Texto fornecido:
------

Folha de S. Paulo
Por ora, taxa de câmbio refresca pouco o
calor da caldeira que é a inflação mundial
O real foi a moeda que mais se valorizou
neste ano, entre as 38 acompanhadas pelo FMI, todas as que
interessam, o dinheiro de países que fazem o PIB
global quase inteiro. Na média de março em relação à média de dezembro
de 2021, o
dólar caiu quase 11%. As comparações são de valores nominais (ou seja,
não descontam inflações nem corrigem a taxa de câmbio por outros fatores
relevantes).
É a história econômica mais relevante dos tempos que correm, pois o país não tem política econômica propriamente dita, estando à deriva ou na inércia. No que importa, restam apenas as decisões do Banco Central, agora quase a reboque do que vai acontecer com os preços mundiais de commodities. No mais, existe sempre a possibilidade de o governo aloprar além do que já se sabe e estourar as contas a fim de ganhar uns votos.
A taxa de câmbio pode dar um refresco na
inflação. Pouca gente se arrisca a falar do assunto porque:
1) A valorização recente do real compensa
pouco o imenso tombo que ocorreu na epidemia, alta de 30,5% do dólar de
fevereiro de 2020 a dezembro de 2021;
2) Assim como a alta recente foi uma
surpresa, é também difícil dizer quanto vai durar, o que depende de humores da
finança mundial, do tamanho do tombo que a economia
global vai tomar com a guerra da Ucrânia ou da quantidade de
disparates que vamos ouvir na campanha eleitoral, para ficar em poucos
exemplos;
3) O preço de mercadorias básicas,
commodities, subiu tanto neste ano que a alta do real ainda enxuga gelo
inflacionário. Além do mais, a inflação
doméstica se disseminou (preços de vários setores econômicos aumentam,
embora não os salários, convém notar).

------

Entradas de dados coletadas
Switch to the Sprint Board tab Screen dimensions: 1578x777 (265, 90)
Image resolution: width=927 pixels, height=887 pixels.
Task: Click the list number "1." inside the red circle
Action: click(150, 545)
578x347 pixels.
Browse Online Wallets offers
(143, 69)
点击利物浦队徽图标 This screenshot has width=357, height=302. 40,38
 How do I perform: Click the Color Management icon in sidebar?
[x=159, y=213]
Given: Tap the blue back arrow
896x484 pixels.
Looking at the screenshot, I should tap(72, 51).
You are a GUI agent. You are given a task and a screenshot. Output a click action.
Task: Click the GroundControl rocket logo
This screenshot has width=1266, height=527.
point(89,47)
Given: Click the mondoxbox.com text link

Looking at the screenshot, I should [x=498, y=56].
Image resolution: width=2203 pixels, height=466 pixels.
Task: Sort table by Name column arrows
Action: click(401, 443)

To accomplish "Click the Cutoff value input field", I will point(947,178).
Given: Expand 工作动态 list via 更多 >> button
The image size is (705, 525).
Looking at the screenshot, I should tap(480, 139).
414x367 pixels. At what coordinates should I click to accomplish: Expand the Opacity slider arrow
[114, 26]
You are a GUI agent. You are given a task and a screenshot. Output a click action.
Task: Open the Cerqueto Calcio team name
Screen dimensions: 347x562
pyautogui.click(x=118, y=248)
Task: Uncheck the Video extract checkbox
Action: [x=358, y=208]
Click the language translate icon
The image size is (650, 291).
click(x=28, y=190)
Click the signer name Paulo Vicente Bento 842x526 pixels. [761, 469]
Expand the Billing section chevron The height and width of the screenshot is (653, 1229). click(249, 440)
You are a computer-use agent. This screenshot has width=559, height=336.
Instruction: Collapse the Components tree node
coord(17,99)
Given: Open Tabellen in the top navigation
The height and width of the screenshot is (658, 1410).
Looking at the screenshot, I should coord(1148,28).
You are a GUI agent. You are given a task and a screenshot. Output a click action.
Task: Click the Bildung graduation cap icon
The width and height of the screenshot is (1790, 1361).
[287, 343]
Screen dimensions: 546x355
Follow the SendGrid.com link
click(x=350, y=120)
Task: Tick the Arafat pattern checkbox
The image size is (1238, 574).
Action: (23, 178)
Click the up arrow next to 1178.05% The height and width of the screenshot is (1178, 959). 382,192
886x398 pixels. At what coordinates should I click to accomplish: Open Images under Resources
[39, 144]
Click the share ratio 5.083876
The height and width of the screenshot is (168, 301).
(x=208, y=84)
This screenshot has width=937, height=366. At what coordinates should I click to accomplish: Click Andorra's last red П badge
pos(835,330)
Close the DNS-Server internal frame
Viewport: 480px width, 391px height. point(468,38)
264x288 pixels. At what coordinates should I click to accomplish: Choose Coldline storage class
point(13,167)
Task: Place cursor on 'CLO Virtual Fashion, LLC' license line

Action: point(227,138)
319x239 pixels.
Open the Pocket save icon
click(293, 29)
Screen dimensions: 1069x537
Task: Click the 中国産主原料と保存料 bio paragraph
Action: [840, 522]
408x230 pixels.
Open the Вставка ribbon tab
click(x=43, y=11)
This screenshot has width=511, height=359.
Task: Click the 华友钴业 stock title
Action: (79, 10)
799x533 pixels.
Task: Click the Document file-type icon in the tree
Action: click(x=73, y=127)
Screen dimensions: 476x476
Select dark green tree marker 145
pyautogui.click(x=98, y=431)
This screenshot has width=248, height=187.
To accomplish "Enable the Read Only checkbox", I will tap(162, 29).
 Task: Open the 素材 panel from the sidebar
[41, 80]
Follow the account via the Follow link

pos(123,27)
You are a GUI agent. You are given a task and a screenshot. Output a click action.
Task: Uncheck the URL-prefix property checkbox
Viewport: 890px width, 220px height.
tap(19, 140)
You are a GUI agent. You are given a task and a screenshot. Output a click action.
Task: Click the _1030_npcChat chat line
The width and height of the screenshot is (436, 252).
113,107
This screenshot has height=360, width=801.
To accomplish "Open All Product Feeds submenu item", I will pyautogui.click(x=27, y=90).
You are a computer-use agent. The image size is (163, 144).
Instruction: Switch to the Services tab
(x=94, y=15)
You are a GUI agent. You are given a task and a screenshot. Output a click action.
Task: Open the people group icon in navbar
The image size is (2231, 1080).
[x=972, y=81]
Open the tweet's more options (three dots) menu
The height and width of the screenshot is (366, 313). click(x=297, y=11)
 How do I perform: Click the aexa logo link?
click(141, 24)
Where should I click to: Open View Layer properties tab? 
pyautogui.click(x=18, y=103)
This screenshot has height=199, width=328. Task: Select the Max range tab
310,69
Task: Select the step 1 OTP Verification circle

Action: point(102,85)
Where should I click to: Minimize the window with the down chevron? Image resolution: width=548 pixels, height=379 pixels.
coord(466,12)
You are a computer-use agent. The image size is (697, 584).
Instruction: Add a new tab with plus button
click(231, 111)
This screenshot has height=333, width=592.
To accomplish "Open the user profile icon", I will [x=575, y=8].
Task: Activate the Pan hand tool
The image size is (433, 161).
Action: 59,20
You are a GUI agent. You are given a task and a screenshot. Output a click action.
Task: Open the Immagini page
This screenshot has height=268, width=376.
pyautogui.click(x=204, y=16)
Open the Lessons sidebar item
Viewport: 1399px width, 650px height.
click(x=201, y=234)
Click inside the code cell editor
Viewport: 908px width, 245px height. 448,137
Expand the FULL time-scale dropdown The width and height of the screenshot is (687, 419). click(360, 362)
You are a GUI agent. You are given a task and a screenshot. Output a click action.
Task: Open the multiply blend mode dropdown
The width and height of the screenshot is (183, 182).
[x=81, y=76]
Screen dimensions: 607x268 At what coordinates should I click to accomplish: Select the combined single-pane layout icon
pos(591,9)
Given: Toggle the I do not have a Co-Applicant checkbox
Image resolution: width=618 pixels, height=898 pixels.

------

Tarefa 1:
Segundo o texto sobre câmbio e inflação, quanto o dólar caiu na média de março em relação à média de dezembro de 2021?
Tarefa 2:
Resuma o texto sobre câmbio e inflação em duas frases.
As linhas não têm nenhum papel aqui.

Resposta escrita 1:
Caiu quase 11%.

Resposta escrita 2:
O real foi a moeda que mais se valorizou neste ano entre as 38 acompanhadas pelo FMI, com queda de quase 11% do dólar, e essa taxa de câmbio pode dar um refresco na inflação. Pouca gente se arrisca a falar disso, porque a valorização compensa pouco a alta de 30,5% do dólar de fevereiro de 2020 a dezembro de 2021, é difícil dizer quanto vai durar e as commodities subiram tanto, com a inflação doméstica já disseminada, que a alta do real ainda enxuga gelo inflacionário.